Multiple replicas of same application : How to equally split data to improve performance :Kubernetes |OpenShift?

396 views Asked by At

My Application:

I have one production application named "Realtime Student Streaming Application". and it is connected to MongoDB1 and i have Student table(collection) inside of it.

My Task:

  1. My Application will Listen for any insertion happened in student table.
  2. Once insertion happened, mongo will give the inserted record to my listener class.
  3. Once the record came to java class I will insert it into new database called MongoDB2.

What I did:

  1. I deployed my application in OpenShift cluster and it has 5 pods running on it.
  2. On this case, If any insertion is happened in MongoDB1, I'm receiving inserted data in all my 5 pods.

Current Output:

Pod 1: I will process inserted-document 1,2,3,4,5

Pod 2: I will process inserted-document 1,2,3,4,5

Pod 3: I will process inserted-document 1,2,3,4,5

Pod 4: I will process inserted-document 1,2,3,4,5

Pod 5: I will process inserted-document 1,2,3,4,5

Expected Output:

Pod 1: I need to process only inserted-document 1

Pod 2: I need to process only inserted-document 2

Pod 3: I need to process only inserted-document 3

Pod 4: I need to process only inserted-document 4

Pod 5: I need to process only inserted-document 5

Q1: Let say if i'm inserting 5 documents, How it will be shared between 5 pods.

Q2: In General, while using Kubernetes/Openshift , How to equally split data between multiple pods?

1

There are 1 answers

0
David Ogren On

This really isn't an OpenShift or Kubernetes question, it's an application design question. Fundamentally, it's up to you to shard the data in some fashion. Fundamentally it's a difficult problem to solve, and even tougher to solve once you start tackling problems around transactionality, scaling up/down and preserving message order.
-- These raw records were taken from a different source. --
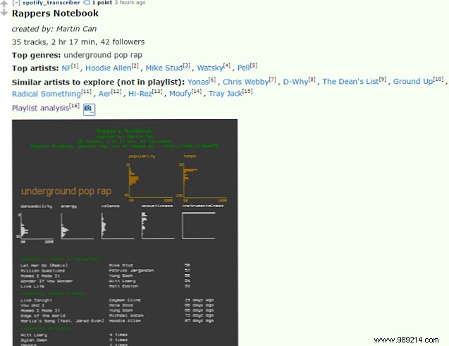Select the Pell artist link

(244, 68)
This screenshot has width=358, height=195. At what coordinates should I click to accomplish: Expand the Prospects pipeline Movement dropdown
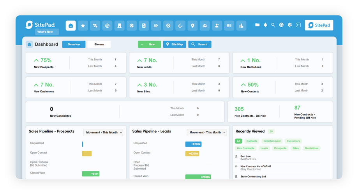coord(103,133)
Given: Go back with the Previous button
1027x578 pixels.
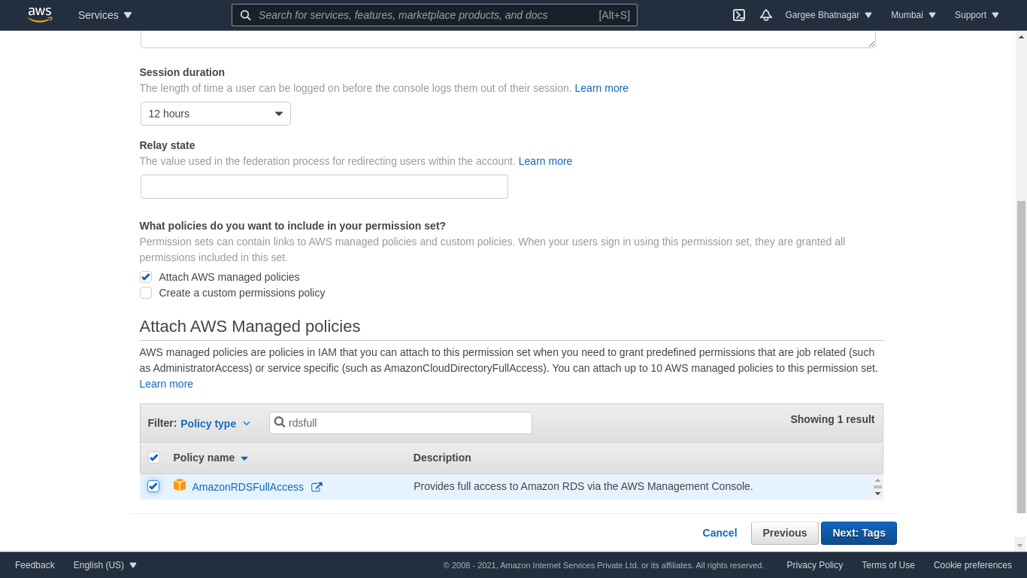Looking at the screenshot, I should click(784, 533).
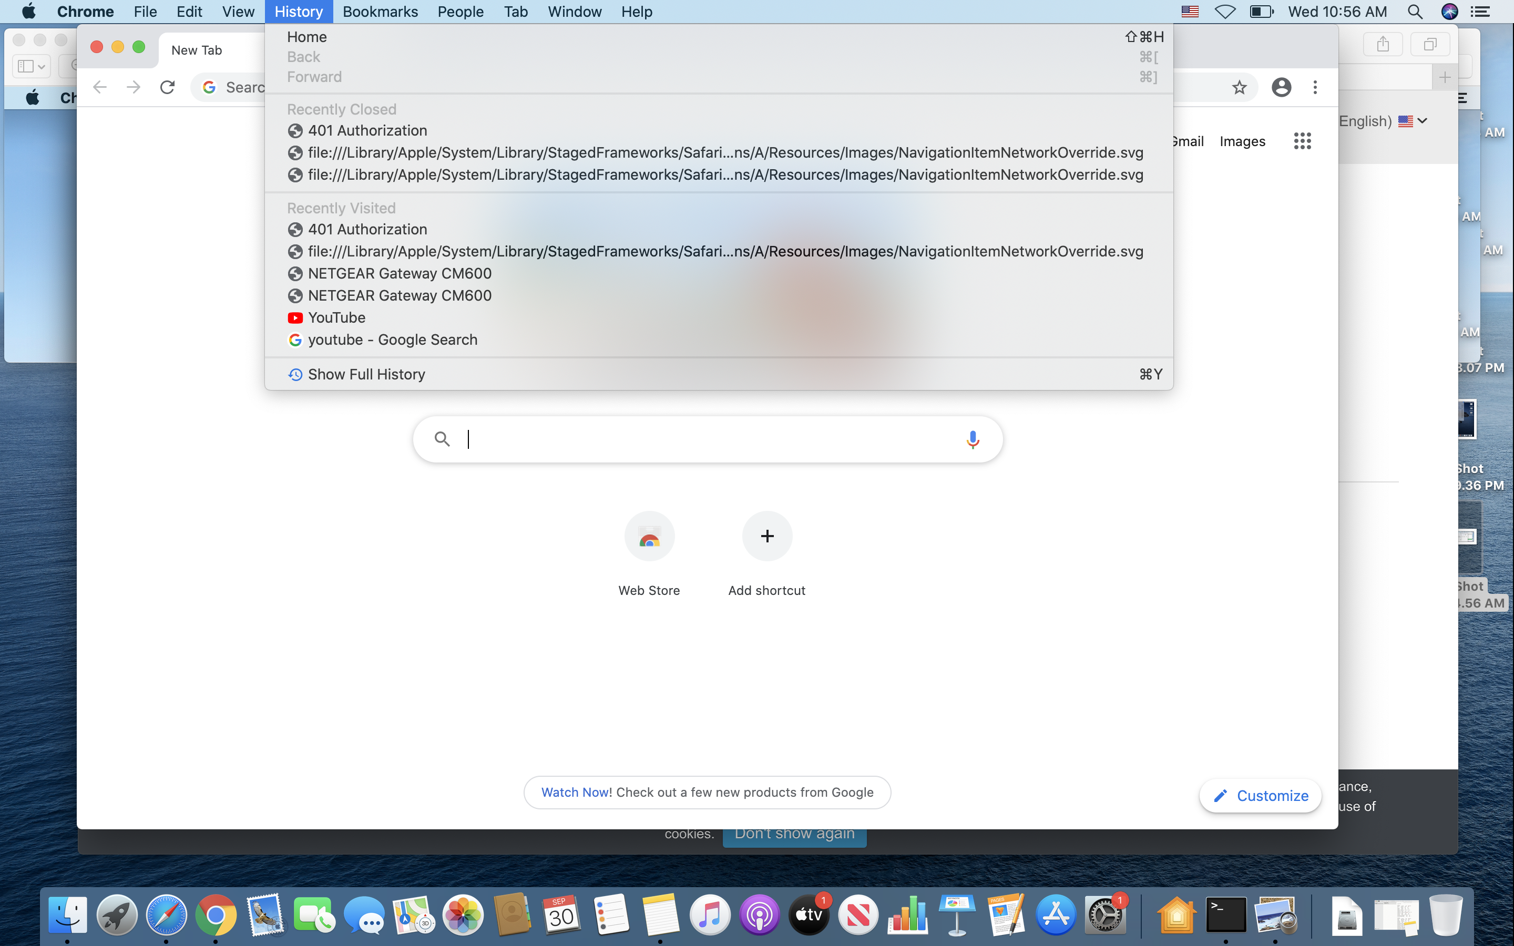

Therefore, one common way to do this is to use Kafka. Either manually, or with something like Debezium, stream the changes from the DB into a Kafka topic. You can then use Kafka partitions and consumer groups to automatically divide the work between a dynamic number of workers. This may seem like overkill, but it solves a lot of the problems I mentioned above.

Of course you can also try to do this manually, just manually sharding the work and having each worker use Mongo features like findAndModify to "lock" specific updates and then update them again once completed. But then you have to build a lot of those features yourself, including how to recover if a worker locks an update but then fails before processing the change.